Fiera Milano e le 2 dimissioni di Cohen.

Qualche giorno fa abbiamo pubblicato un post sul ruolo di Solly Cohen in Fiera Milano.

https://andreagiacobino.wordpress.com/2016/04/12/conflitti-dinteresse-in-fiera/

Nella serata dello stesso giorno ci è arrivata una precisazione che abbiamo pubblicato:

Il conflitto d’interesse a Fiera Milano segnalato da Andrea Giacobino non esiste.
Corrisponde, infatti, al vero che Solly Cohen sia adesso Strategic Advisor di Fiera Milano SpA.
Ma non è esatto che sia anche Advisor per l’Italia di Reed Exhibitions Italia, Gruppo che a livello mondiale organizza oltre 500 fiere in decine di settori e di paesi.
Solly Cohen ha ricoperto in passato tale ruolo per Reed Exhibitions Italia ma lo ha abbandonato nell’ottobre 2015, e cioè da quando dedica il 100% della propria attività al Gruppo Fiera Milano.
Forse ha contribuito all’equivoco il fatto che il sito di Reed Exhibitions Italia non fosse aggiornato su questo specifico punto. Abbiamo provveduto alla correzione.
Massimiliano Pierini
Managing Director di Reed Exhibitions Italia.

Ciò che dice Pierini non convince del tutto. Infatti Corrado Peraboni, amministratore delegato di Fiera Milano, ha presentato Cohen come strategic advisor fin dalla sua nomina nel maggio 2015. Inoltre lo stesso Cohen risulta in tale ruolo a pagina 4 dell’organigramma di Fiera Milano del settembre dello stesso anno quindi prima della data di dimissioni comunicateci da Pierini.

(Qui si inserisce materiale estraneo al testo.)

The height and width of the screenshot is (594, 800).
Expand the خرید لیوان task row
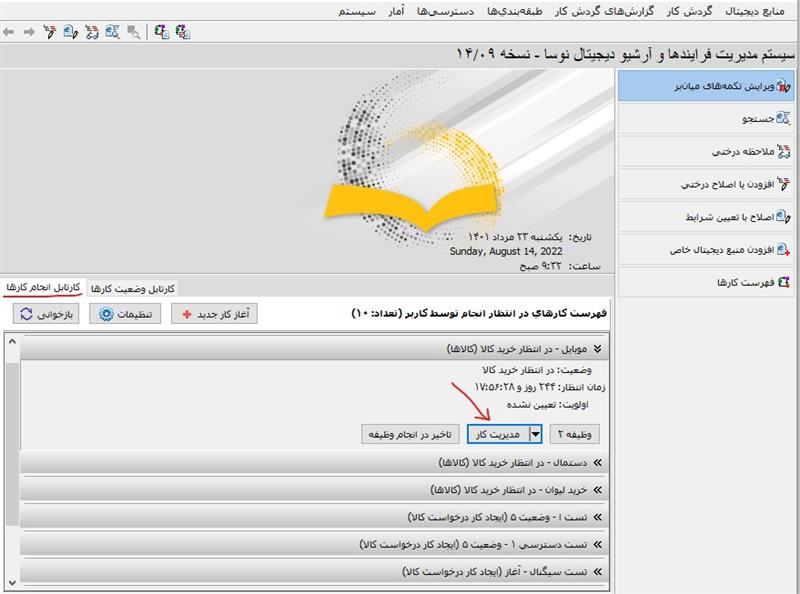click(x=598, y=490)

Al di là dei vizi di forma, peraltro, esiste un problema di sostanza e cioé la domanada – da fare questa volta a Peraboni – sul perché abbia scelto come consulente statetegico un manager di spicco di un gruppo concorrente come Red senza che questi non fosse stato limitato da un no-competition agreement.

Ma le dimissioni di Cohen dal gruppo Reed sono state seguite da altre dimissioni del manager, sempre in qualche modo legate a Fiera Milano. Sono quelle avvenute lo scorso 15 marzo a Milano davanti al notaio Mario Notari, quando si è svolta l’assemblea di DBInformation, società che vede come azionista di controllo la Bv Multimedia, lo stesso Cohen col 10%, Marco Costaguta (consulente aziendale) e Alberto Regazzo con quote minori. La riunione è stata presieduta da Roberto (“Nini”) Briglia, già potente direttore periodici della Mondadori che di Bv Multimedia è azionista al 50% e una quota analoga ce l’ha Gianni Vallardi, ex top manager di Rcs. Nella riunione Cohen ha comunicato di voler vendere tutta la sua partecipazione e di uscire dal consiglio d’amministrazione. Cosa che è avvenuta e il cda è stato completato con l’ingresso di Costaguta e dei figli dei due azionisti di controllo.

Fin qui nulla di strano Se non fosse che il giorno dopo, 16 marzo 2016, il sito Dagospia scriveva

Dicono che in Fiera Milano Media ci sia tanto movimento: pare che vogliano vendere società e giornalisti. Indovina indovinello chi se la vuole comprare? Per caso la DBInformation che ha rilevato il 100 per cento di Reed? Dicono che nell’operazione siano coinvolti Briglia, ex direttore di Panorama e Vallardi, ex ad di Rcs quotidiani. Ma il bello è che in DB International è socio Solly Cohen, che adesso ha una consulenza in… Fiera Milano. Interessi incrociati? Ah, saperlo…

La cosa più interessante è che DBInformation ha acquisito Reed ad agosto del 2013 quando Cohen era advisor di Reed e socio di Briglia&Vallardi. Insomma, Cohen ha un fiuto eccezionale per i conflitti d’interesse e un fiuto altrettanto eccezionale per le dimissioni sul filo di lana. Ma in questi casi, ovviamente, salvare la forma non basta. Ancora una volta.